Data rows ->
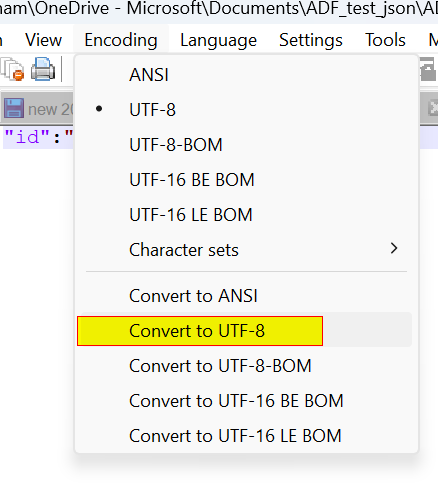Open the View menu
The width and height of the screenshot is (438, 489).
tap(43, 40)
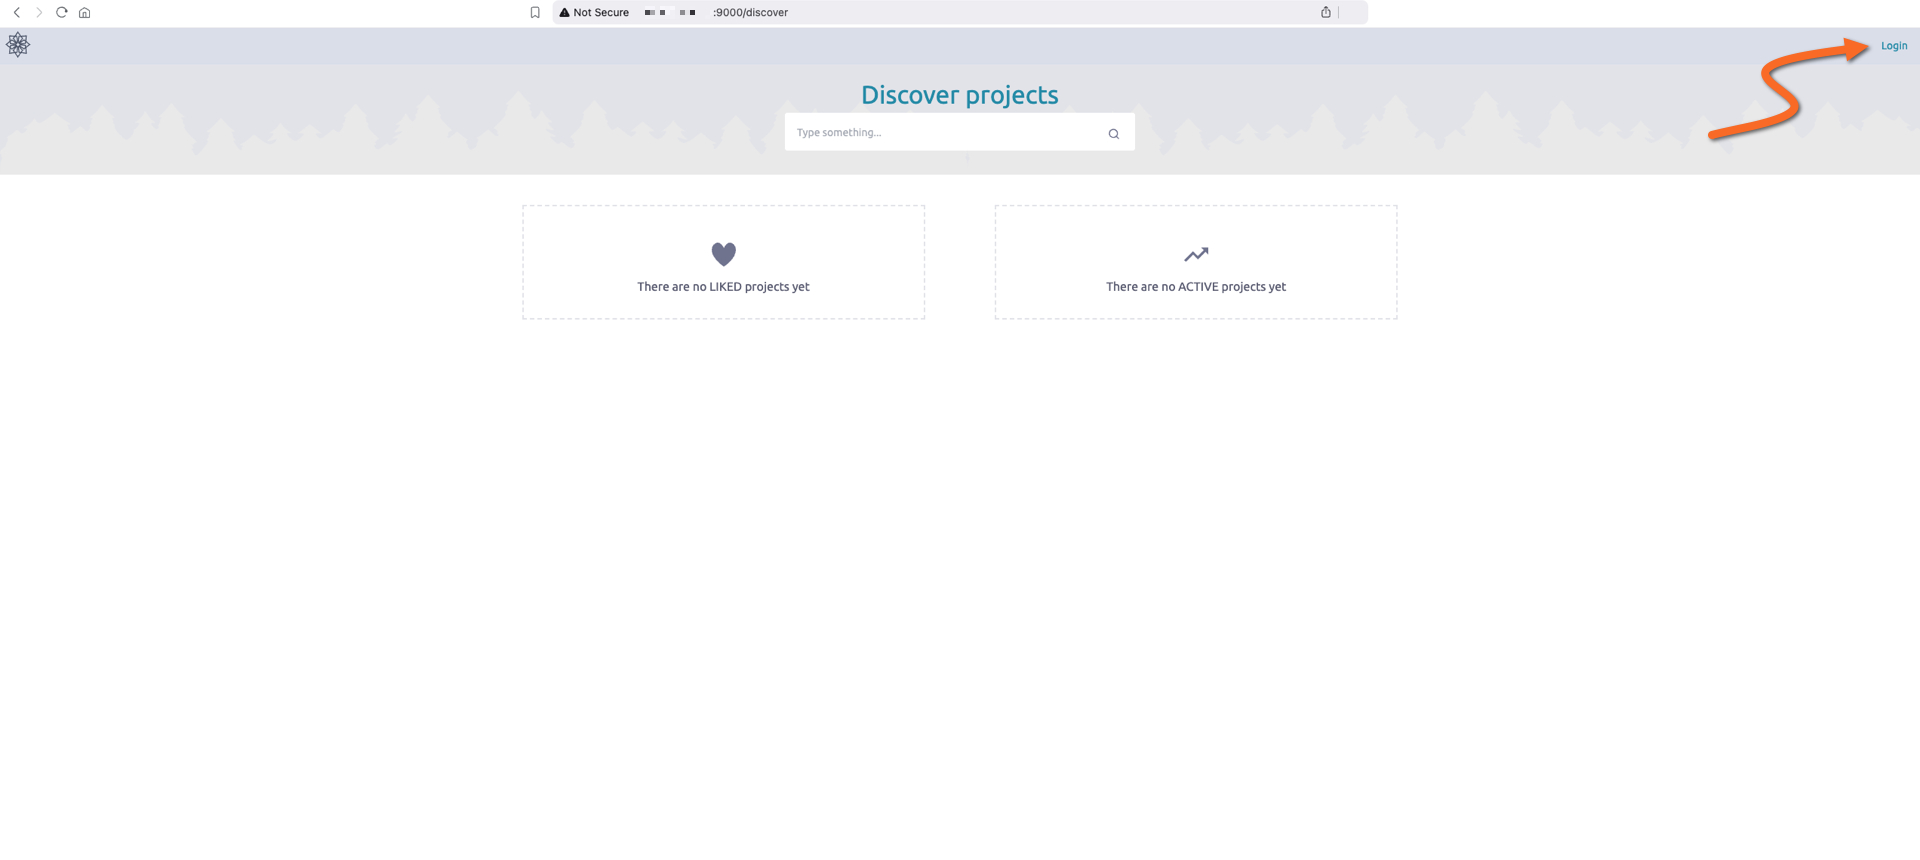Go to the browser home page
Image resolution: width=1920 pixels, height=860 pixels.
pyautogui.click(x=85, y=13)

Work required -> List each line in the records that contains the string "width", copying every such line in full.

Output for this task ->
The width and height of the screenshot is (438, 489).
Image resolution: width=1920 pixels, height=860 pixels.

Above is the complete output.